I’ve had a number of conversations with runners of all speeds about pre-race nutrition and most give some form of the following feedback. “I’ll have a big portion of pasta the night before, and a sachet of porridge/a couple of slices of jam on toast in the morning. That should do.”

Without wanting to jump the gun, it’s important to point out that nerves play a role, so they may well only be able to stomach a small breakfast, but just eating some pasta the night before isn’t nearly enough to run for three to five hours the next day.

Plan your nutrition in advance. I use myfitnesspal throughout the year, taking some weeks off for holidays. Using the app allows me to plan exactly what I need to eat in advance to optimise carb intake, and it’s a powerful tool for planning your marathon carb loading.


Carb loading strategies

There are lots of ideas on carb-loading and in this post I’m not going to dig into it too much. My goal here is to give you useful information to help change your pre-race habits, not debate the quality and validity of various studies.

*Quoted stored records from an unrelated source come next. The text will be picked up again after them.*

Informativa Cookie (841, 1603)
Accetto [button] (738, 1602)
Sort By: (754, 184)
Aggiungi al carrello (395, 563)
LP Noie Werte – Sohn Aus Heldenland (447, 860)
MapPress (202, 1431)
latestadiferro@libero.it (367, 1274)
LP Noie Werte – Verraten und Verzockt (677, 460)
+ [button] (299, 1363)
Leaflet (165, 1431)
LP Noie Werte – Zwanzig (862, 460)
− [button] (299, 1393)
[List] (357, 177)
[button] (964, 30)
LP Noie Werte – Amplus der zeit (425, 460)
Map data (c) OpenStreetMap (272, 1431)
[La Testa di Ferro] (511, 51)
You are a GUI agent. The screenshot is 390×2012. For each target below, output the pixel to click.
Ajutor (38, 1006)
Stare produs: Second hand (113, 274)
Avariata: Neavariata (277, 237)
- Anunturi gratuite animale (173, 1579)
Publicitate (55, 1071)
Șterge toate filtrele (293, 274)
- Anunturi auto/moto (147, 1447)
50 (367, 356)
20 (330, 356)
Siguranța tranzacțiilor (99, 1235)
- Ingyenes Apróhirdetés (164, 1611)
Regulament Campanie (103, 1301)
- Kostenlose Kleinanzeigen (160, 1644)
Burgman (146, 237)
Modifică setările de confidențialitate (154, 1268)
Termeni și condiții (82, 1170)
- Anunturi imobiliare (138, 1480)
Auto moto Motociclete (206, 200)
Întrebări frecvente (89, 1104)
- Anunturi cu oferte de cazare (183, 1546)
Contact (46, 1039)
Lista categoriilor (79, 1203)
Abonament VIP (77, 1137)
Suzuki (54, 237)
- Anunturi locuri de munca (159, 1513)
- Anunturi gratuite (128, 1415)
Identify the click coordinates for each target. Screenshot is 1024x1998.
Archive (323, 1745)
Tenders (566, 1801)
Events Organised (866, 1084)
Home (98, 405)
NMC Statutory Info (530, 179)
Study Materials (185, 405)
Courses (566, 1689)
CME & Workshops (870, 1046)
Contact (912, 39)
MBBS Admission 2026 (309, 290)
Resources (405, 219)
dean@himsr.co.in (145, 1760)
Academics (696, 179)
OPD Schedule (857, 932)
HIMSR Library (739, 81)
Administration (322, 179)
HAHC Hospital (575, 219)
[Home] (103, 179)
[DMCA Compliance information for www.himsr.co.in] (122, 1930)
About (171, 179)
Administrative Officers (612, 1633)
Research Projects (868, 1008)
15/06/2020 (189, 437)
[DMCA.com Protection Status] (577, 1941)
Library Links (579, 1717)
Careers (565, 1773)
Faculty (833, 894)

Needless to say (I hope), the strategy of one big carb meal simply isn’t enough whether you’re running to finish in no particular time, or running for a PB. Below I’ll offer two options that fit the lifestyle of us amateur athletes.


Carb-loading strategy 1

Start carb-loading 3 days out from your race. Since most marathons are on a Sunday, you need to get fueling from Thursday morning. That doesn’t mean eating every piece of bread, packet of crisps or biscuits you lay eyes on, but there should be an increase in the amount of carbohydrate-rich foods you consume. Have toast as well as your normal breakfast, perhaps a little later if you want to optimise carb storage. Eat a larger portion of potatoes, pasta or rice than normal, and yes, the night before the race you can have a much larger portion than normal.


Carb-loading strategy 2

This crams the carbs in a bit more, aiming to consume 9-12g of carbohydrate per kg of bodyweight in the 24-36 hours before your race. 9-12g/kg still leaves quite a large range. At 62kg it gave me 558g to 774g of carbohydrate. 186g of carbs is as much as an entire day’s worth of carbs for many people.

The exact amount best for you will vary depending on several factors, but as always, my advice is to experiment with it and see what works best for you. If you’ve been gaining weight in the taper, then you could perhaps go on the lower end as your carb stores may not be that depleted. Athletes who have a good amount of muscle mass will have extra storage capability, so could perhaps aim for the higher end of the spectrum.


How can you eat that much carbohydrate?

One key thing is to break it down into regular meals. Trying to simply squeeze more into 3-4 portions won’t optimise carb storage since the body can only transport so much carbohydrate to your muscles, liver and brain at a time, and will likely leave you feeling bloated to boot. Ideally split it into several smaller meals and snacks. You’ll feel like you’ve not stopped eating, but should avoid any physical or digestive discomfort.

Another trick you can use is to consume some carbs from drinks. Don’t go chugging a 2 litre bottle of Coke or big bottle of orange juice, but a small amount of fruit juice or flat fizzy drink can help you cram in the carbs without feeling more full than is necessary.